What you are asked to do:
Across the entries below, how many lines contain the word "WhatsApp"? Give the number alone.

(Stored data)
━━━━━━━━
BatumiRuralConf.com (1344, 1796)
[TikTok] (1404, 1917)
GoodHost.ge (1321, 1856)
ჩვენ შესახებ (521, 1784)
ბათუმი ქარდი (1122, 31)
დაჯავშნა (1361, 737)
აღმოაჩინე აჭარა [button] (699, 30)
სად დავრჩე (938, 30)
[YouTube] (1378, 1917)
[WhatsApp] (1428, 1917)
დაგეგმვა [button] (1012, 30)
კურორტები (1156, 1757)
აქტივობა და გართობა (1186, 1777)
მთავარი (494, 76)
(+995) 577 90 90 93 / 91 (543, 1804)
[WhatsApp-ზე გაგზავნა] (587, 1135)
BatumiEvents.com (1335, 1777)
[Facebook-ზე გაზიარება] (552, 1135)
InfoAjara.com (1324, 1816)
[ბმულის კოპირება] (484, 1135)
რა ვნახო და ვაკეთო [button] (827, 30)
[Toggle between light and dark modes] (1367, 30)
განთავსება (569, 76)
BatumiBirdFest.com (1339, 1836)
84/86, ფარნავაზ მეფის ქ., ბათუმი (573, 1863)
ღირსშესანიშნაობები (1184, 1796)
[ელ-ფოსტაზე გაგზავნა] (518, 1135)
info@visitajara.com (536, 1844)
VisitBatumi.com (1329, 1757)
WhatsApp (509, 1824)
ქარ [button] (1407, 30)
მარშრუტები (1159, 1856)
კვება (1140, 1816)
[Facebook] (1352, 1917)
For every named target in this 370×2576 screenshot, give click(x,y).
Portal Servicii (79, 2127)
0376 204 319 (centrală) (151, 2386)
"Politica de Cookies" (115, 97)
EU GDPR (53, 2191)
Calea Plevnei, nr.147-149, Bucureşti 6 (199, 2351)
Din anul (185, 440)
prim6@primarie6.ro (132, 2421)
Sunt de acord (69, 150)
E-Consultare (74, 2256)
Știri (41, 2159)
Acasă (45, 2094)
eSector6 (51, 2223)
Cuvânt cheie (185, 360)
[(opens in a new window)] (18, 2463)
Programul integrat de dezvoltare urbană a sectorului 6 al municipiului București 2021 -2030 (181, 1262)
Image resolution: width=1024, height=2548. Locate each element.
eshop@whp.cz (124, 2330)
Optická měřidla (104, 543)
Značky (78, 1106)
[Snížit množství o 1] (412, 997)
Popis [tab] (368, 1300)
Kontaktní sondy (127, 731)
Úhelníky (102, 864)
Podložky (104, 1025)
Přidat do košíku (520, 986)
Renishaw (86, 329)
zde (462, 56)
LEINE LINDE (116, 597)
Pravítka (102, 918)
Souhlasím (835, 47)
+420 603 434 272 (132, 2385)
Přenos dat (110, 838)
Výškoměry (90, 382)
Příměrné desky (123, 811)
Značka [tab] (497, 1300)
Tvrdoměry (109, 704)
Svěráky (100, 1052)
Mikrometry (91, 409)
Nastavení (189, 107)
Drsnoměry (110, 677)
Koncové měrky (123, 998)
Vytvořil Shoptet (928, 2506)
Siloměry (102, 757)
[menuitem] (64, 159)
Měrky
━━━━━━━━
Answer:
3